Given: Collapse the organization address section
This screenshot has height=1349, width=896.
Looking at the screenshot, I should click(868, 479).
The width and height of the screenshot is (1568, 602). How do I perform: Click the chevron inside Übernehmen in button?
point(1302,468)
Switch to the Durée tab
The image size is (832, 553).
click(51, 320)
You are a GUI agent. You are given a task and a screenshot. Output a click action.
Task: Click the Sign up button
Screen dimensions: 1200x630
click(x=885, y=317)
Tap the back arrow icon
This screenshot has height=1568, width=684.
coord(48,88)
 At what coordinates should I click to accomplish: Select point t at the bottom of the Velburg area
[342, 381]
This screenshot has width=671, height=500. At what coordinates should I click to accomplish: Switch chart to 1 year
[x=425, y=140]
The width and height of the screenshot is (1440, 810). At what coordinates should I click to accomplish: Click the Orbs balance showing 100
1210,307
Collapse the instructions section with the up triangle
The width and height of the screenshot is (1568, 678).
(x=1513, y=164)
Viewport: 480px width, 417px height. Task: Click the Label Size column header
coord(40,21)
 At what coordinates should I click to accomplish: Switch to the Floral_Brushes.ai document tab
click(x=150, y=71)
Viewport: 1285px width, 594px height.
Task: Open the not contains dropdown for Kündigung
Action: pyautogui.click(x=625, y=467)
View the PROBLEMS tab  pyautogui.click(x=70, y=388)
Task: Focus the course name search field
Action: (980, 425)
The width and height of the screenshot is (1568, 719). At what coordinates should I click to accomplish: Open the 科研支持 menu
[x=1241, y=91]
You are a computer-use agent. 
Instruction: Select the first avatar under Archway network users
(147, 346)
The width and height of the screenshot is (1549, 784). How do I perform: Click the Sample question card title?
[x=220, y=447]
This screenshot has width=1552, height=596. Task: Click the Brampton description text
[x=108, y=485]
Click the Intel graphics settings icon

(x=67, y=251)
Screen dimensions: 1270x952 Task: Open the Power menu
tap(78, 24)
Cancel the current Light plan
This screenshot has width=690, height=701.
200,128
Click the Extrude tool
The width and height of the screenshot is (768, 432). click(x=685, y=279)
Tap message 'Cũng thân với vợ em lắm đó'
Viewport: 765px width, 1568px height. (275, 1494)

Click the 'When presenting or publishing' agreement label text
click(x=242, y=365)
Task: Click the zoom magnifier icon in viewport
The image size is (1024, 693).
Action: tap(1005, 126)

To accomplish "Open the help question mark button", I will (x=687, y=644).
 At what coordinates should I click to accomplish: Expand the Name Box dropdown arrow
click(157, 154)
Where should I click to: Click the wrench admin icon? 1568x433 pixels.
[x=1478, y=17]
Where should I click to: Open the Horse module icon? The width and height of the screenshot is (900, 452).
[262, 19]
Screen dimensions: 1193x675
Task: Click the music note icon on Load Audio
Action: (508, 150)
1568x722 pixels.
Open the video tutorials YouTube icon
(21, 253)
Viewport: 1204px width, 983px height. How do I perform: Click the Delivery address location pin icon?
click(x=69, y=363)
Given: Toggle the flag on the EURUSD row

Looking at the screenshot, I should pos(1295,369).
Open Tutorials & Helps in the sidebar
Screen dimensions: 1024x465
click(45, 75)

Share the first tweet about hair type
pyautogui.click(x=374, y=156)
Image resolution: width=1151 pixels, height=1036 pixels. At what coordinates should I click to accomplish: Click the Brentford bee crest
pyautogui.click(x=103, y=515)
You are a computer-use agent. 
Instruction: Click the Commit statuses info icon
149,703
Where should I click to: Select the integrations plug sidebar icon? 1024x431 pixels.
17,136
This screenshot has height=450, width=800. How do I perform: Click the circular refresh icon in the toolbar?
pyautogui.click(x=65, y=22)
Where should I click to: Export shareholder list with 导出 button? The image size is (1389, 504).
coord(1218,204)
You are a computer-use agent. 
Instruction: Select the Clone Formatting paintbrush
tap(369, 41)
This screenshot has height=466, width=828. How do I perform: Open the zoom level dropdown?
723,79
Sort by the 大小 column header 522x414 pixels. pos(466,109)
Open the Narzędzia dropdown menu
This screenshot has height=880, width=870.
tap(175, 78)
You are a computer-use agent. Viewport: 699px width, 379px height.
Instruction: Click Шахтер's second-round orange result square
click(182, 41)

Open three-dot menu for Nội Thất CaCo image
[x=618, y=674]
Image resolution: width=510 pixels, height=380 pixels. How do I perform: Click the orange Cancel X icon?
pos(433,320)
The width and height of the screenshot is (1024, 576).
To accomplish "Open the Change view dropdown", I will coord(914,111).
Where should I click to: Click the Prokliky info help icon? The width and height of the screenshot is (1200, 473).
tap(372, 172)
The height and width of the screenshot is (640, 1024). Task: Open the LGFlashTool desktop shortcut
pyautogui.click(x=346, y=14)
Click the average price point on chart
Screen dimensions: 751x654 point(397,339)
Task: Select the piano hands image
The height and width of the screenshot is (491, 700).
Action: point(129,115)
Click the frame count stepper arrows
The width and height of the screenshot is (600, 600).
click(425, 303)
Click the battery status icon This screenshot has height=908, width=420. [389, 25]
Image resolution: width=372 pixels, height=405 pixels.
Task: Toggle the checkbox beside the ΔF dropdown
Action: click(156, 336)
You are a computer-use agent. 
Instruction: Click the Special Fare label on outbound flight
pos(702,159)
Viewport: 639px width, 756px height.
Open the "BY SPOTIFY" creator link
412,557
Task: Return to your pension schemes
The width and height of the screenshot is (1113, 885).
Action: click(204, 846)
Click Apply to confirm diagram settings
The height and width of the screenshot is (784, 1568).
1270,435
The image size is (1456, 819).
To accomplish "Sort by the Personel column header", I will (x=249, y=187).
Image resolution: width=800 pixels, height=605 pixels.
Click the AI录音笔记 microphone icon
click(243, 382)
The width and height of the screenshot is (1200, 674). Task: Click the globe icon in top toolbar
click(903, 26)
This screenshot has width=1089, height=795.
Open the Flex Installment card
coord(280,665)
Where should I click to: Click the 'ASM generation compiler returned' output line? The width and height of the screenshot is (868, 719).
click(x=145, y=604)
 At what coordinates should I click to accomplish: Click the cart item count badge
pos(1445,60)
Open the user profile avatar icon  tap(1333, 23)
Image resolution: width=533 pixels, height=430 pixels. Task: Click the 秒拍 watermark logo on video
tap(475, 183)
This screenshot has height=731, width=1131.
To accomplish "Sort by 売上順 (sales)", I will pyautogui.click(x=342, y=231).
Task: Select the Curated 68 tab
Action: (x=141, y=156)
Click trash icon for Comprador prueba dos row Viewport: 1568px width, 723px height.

____________

Every entry needs to be retyped exactly.

Given: Collapse the organization address section
This screenshot has height=1349, width=896.
Looking at the screenshot, I should click(868, 479).
The width and height of the screenshot is (1568, 602). How do I perform: Click the chevron inside Übernehmen in button?
point(1302,468)
Switch to the Durée tab
The image size is (832, 553).
click(51, 320)
You are a GUI agent. You are given a task and a screenshot. Output a click action.
Task: Click the Sign up button
Screen dimensions: 1200x630
click(x=885, y=317)
Tap the back arrow icon
This screenshot has height=1568, width=684.
coord(48,88)
 At what coordinates should I click to accomplish: Select point t at the bottom of the Velburg area
[342, 381]
This screenshot has width=671, height=500. At what coordinates should I click to accomplish: Switch chart to 1 year
[x=425, y=140]
The width and height of the screenshot is (1440, 810). At what coordinates should I click to accomplish: Click the Orbs balance showing 100
1210,307
Collapse the instructions section with the up triangle
The width and height of the screenshot is (1568, 678).
(x=1513, y=164)
Viewport: 480px width, 417px height. Task: Click the Label Size column header
coord(40,21)
 At what coordinates should I click to accomplish: Switch to the Floral_Brushes.ai document tab
click(x=150, y=71)
Viewport: 1285px width, 594px height.
Task: Open the not contains dropdown for Kündigung
Action: pyautogui.click(x=625, y=467)
View the PROBLEMS tab  pyautogui.click(x=70, y=388)
Task: Focus the course name search field
Action: (980, 425)
The width and height of the screenshot is (1568, 719). At what coordinates should I click to accomplish: Open the 科研支持 menu
[x=1241, y=91]
You are a computer-use agent. 
Instruction: Select the first avatar under Archway network users
(147, 346)
The width and height of the screenshot is (1549, 784). How do I perform: Click the Sample question card title?
[x=220, y=447]
This screenshot has width=1552, height=596. Task: Click the Brampton description text
[x=108, y=485]
Click the Intel graphics settings icon

(x=67, y=251)
Screen dimensions: 1270x952 Task: Open the Power menu
tap(78, 24)
Cancel the current Light plan
This screenshot has width=690, height=701.
200,128
Click the Extrude tool
The width and height of the screenshot is (768, 432). click(x=685, y=279)
Tap message 'Cũng thân với vợ em lắm đó'
Viewport: 765px width, 1568px height. (275, 1494)

Click the 'When presenting or publishing' agreement label text
click(x=242, y=365)
Task: Click the zoom magnifier icon in viewport
The image size is (1024, 693).
Action: tap(1005, 126)

To accomplish "Open the help question mark button", I will (x=687, y=644).
 At what coordinates should I click to accomplish: Expand the Name Box dropdown arrow
click(157, 154)
Where should I click to: Click the wrench admin icon? 1568x433 pixels.
[x=1478, y=17]
Where should I click to: Open the Horse module icon? The width and height of the screenshot is (900, 452).
[262, 19]
Screen dimensions: 1193x675
Task: Click the music note icon on Load Audio
Action: (508, 150)
1568x722 pixels.
Open the video tutorials YouTube icon
(21, 253)
Viewport: 1204px width, 983px height. How do I perform: Click the Delivery address location pin icon?
click(x=69, y=363)
Given: Toggle the flag on the EURUSD row

Looking at the screenshot, I should pos(1295,369).
Open Tutorials & Helps in the sidebar
Screen dimensions: 1024x465
click(45, 75)

Share the first tweet about hair type
pyautogui.click(x=374, y=156)
Image resolution: width=1151 pixels, height=1036 pixels. At what coordinates should I click to accomplish: Click the Brentford bee crest
pyautogui.click(x=103, y=515)
You are a computer-use agent. 
Instruction: Click the Commit statuses info icon
149,703
Where should I click to: Select the integrations plug sidebar icon? 1024x431 pixels.
17,136
This screenshot has height=450, width=800. How do I perform: Click the circular refresh icon in the toolbar?
pyautogui.click(x=65, y=22)
Where should I click to: Export shareholder list with 导出 button? The image size is (1389, 504).
coord(1218,204)
You are a computer-use agent. 
Instruction: Select the Clone Formatting paintbrush
tap(369, 41)
This screenshot has height=466, width=828. How do I perform: Open the zoom level dropdown?
723,79
Sort by the 大小 column header 522x414 pixels. pos(466,109)
Open the Narzędzia dropdown menu
This screenshot has height=880, width=870.
tap(175, 78)
You are a computer-use agent. Viewport: 699px width, 379px height.
Instruction: Click Шахтер's second-round orange result square
click(182, 41)

Open three-dot menu for Nội Thất CaCo image
[x=618, y=674]
Image resolution: width=510 pixels, height=380 pixels. How do I perform: Click the orange Cancel X icon?
pos(433,320)
The width and height of the screenshot is (1024, 576).
To accomplish "Open the Change view dropdown", I will coord(914,111).
Where should I click to: Click the Prokliky info help icon? The width and height of the screenshot is (1200, 473).
tap(372, 172)
The height and width of the screenshot is (640, 1024). Task: Open the LGFlashTool desktop shortcut
pyautogui.click(x=346, y=14)
Click the average price point on chart
Screen dimensions: 751x654 point(397,339)
Task: Select the piano hands image
The height and width of the screenshot is (491, 700).
Action: point(129,115)
Click the frame count stepper arrows
The width and height of the screenshot is (600, 600).
click(425, 303)
Click the battery status icon This screenshot has height=908, width=420. [389, 25]
Image resolution: width=372 pixels, height=405 pixels.
Task: Toggle the checkbox beside the ΔF dropdown
Action: click(156, 336)
You are a computer-use agent. 
Instruction: Click the Special Fare label on outbound flight
pos(702,159)
Viewport: 639px width, 756px height.
Open the "BY SPOTIFY" creator link
412,557
Task: Return to your pension schemes
The width and height of the screenshot is (1113, 885).
Action: click(204, 846)
Click Apply to confirm diagram settings
The height and width of the screenshot is (784, 1568).
1270,435
The image size is (1456, 819).
To accomplish "Sort by the Personel column header", I will (x=249, y=187).
Image resolution: width=800 pixels, height=605 pixels.
Click the AI录音笔记 microphone icon
click(243, 382)
The width and height of the screenshot is (1200, 674). Task: Click the globe icon in top toolbar
click(903, 26)
This screenshot has width=1089, height=795.
Open the Flex Installment card
coord(280,665)
Where should I click to: Click the 'ASM generation compiler returned' output line? The width and height of the screenshot is (868, 719).
click(x=145, y=604)
 At what coordinates should I click to accomplish: Click the cart item count badge
pos(1445,60)
Open the user profile avatar icon  tap(1333, 23)
Image resolution: width=533 pixels, height=430 pixels. Task: Click the 秒拍 watermark logo on video
tap(475, 183)
This screenshot has height=731, width=1131.
To accomplish "Sort by 売上順 (sales)", I will pyautogui.click(x=342, y=231).
Task: Select the Curated 68 tab
Action: (x=141, y=156)
Click trash icon for Comprador prueba dos row Viewport: 1568px width, 723px height.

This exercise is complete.